The question remains, however, as to what kind of cognitive adaptations would arise from that state of affairs. On the one hand, we might expect adaptations that primarily monitor one’s own state of affairs and makes decisions based on those calculations. For instance, if a male with two mates has an option to pursue a third and the expected fitness benefits of doing so outweigh the expected costs, then the male in question would likely pursue the opportunity. On the other hand, we might follow the inequality aversion line of thought and say that the primary driver of the decision to pursue this additional mate should be how well the male in question is doing, relative to his competitors.

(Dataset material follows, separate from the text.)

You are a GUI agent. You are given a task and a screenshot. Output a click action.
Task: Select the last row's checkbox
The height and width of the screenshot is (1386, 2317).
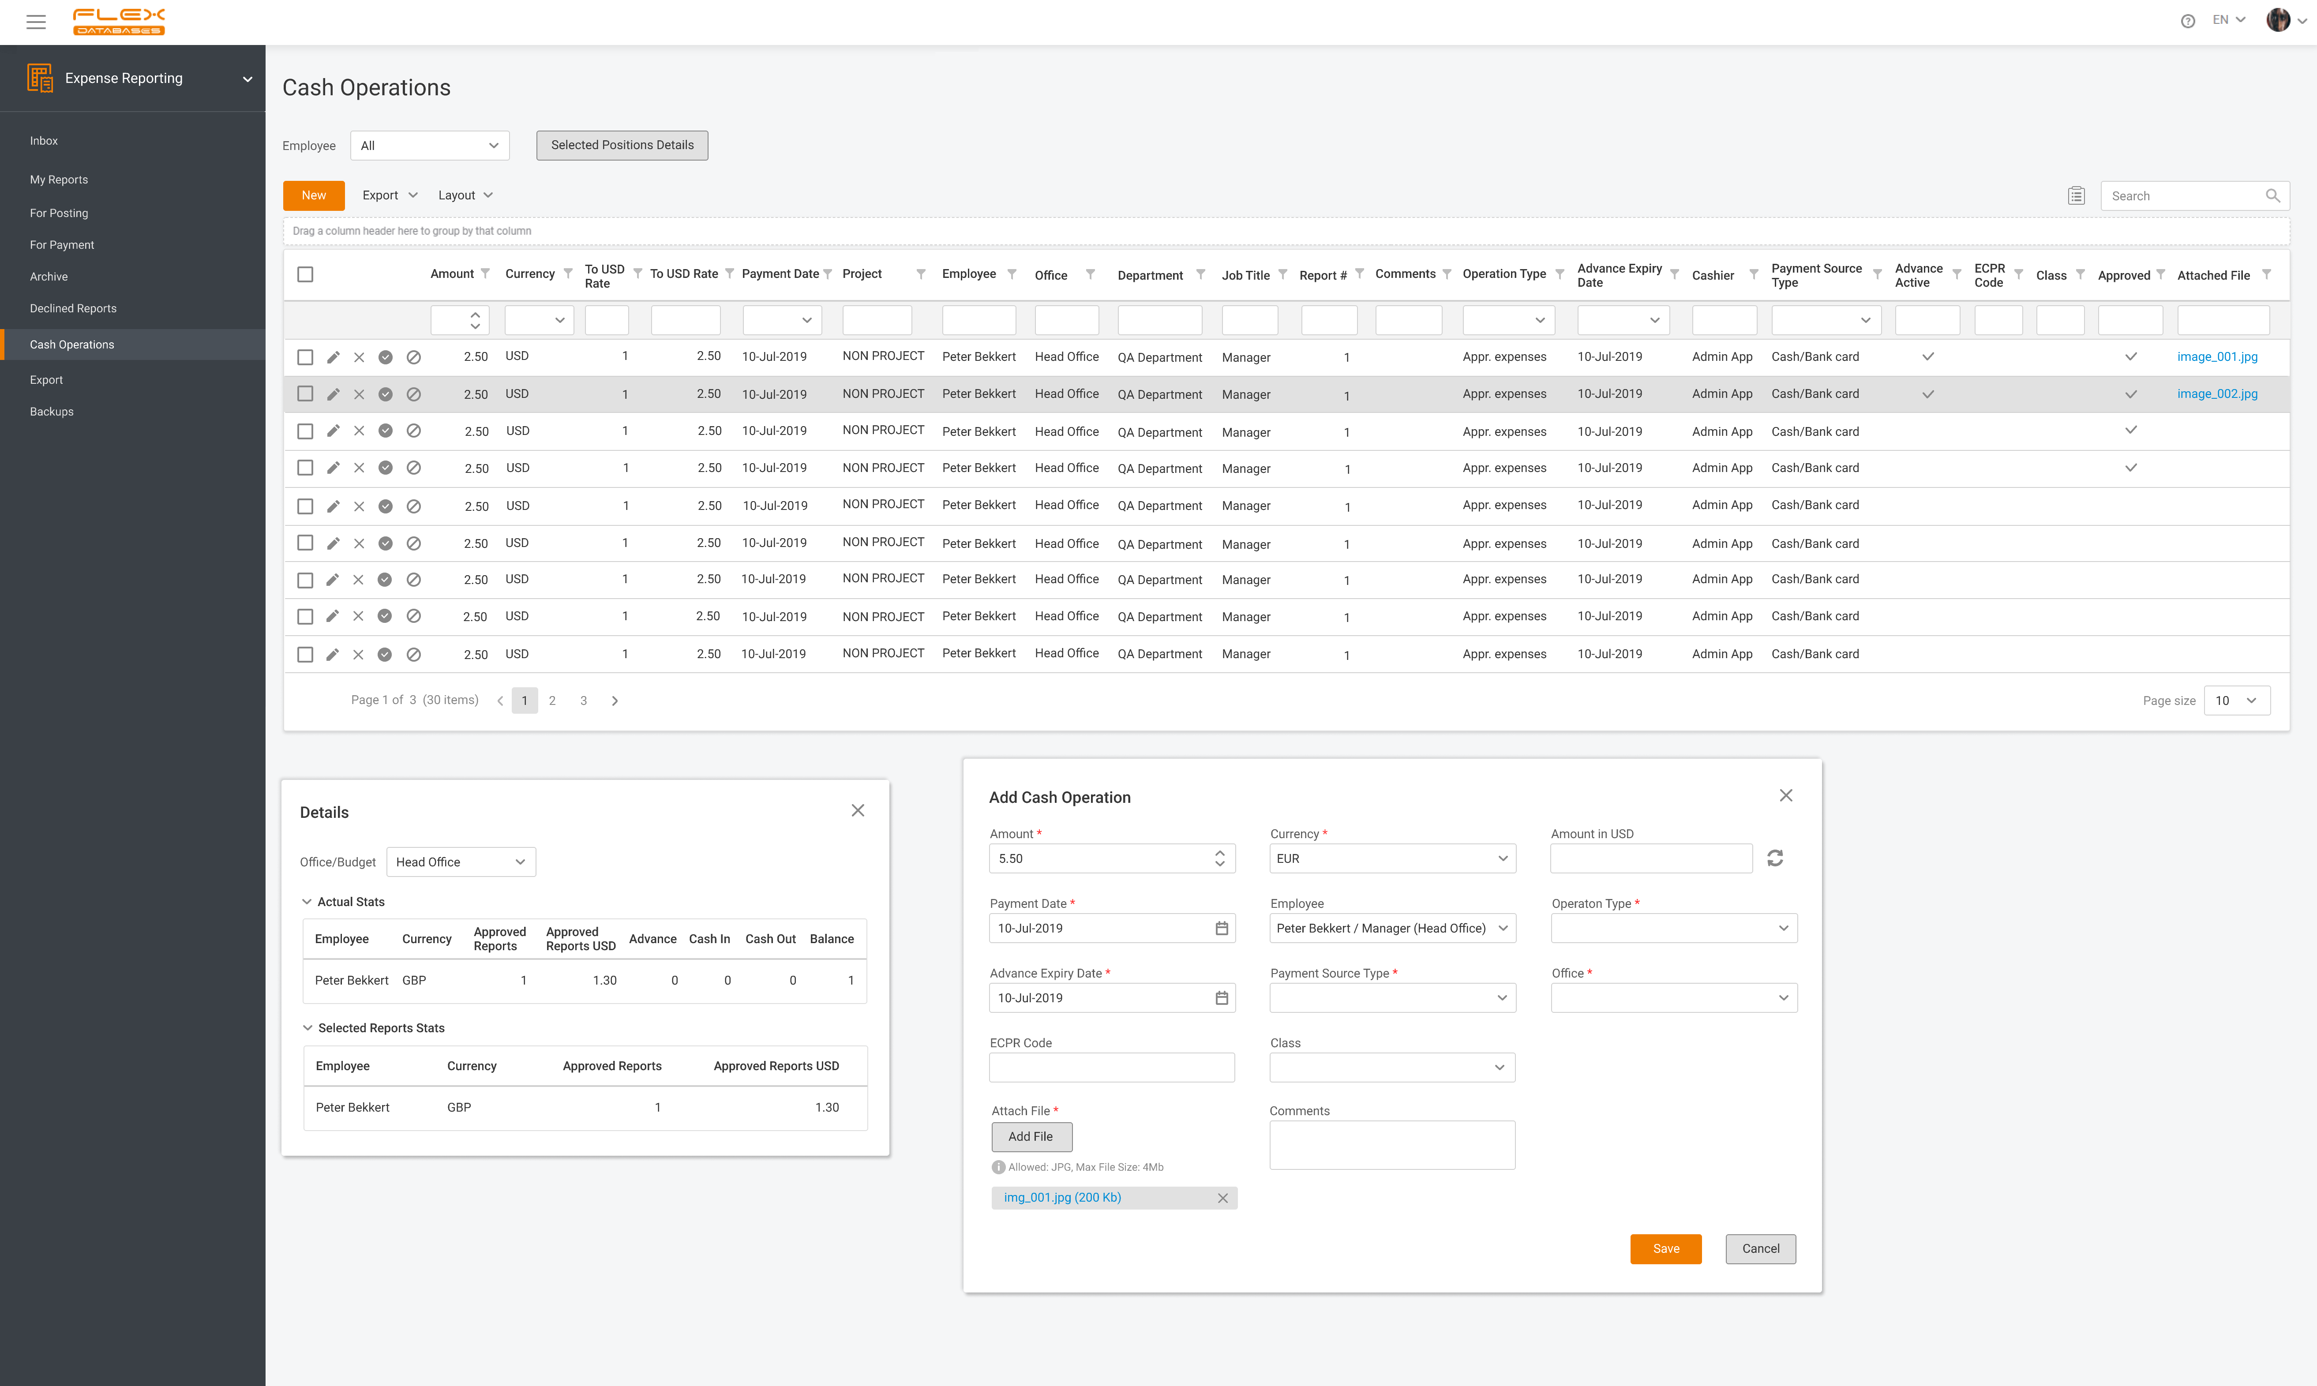point(304,655)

If most (or should it be all?) of his competitors currently have fewer than two mates, then the cognitive mechanisms underlying his decision should generate a “don’t pursue” output, even if the expected fitness costs are smaller than the benefits. It’s hard to imagine how this latter strategy is expected to do better (much less far better) than the former, especially in light of the fact that calculating how everyone else is doing is more costly and prone to errors than calculating how you are doing. It’s similarly hard to imagine how the latter strategy would do better if the state of the world changes: after all, just because someone is not currently doing as well as you, it does not mean they won’t eventually be. If you miss an opportunity to be doing better today, you may end up being relatively disadvantaged in the long run.

“I do see her more than the guy she’s cheating on me with, so I’ll let it slide…”

I’m having a hard time seeing how a mechanism that operates on an expected fitness cost/benefit analysis would get out-competed by a more cognitively-demanding strategy that either ignores such a cost/benefit strategy or takes it and adds something irrelevant into the calculations (e.g.,” get that extra benefit, but only so long as other people are currently doing better than you)”. As I mentioned initially, the data shows the absolute cost/benefit pattern predominates: people do not punish others primarily on the basis of whether they’re doing better than them or not; they primarily punish on the basis of whether they experienced losses. Nevertheless inequality does play a secondary role – sometimes – in the decision regarding whether to punish someone for taking from you. I happen to think I have an explanation as to why that’s the case but, as I’ve also been informed by another helpful comment (which might or might not be related to the first one), speculating about such things is a bit on the taboo side and should be avoided. Unless one is speculating that inequality, and not losses, primarily drives punishment, that is.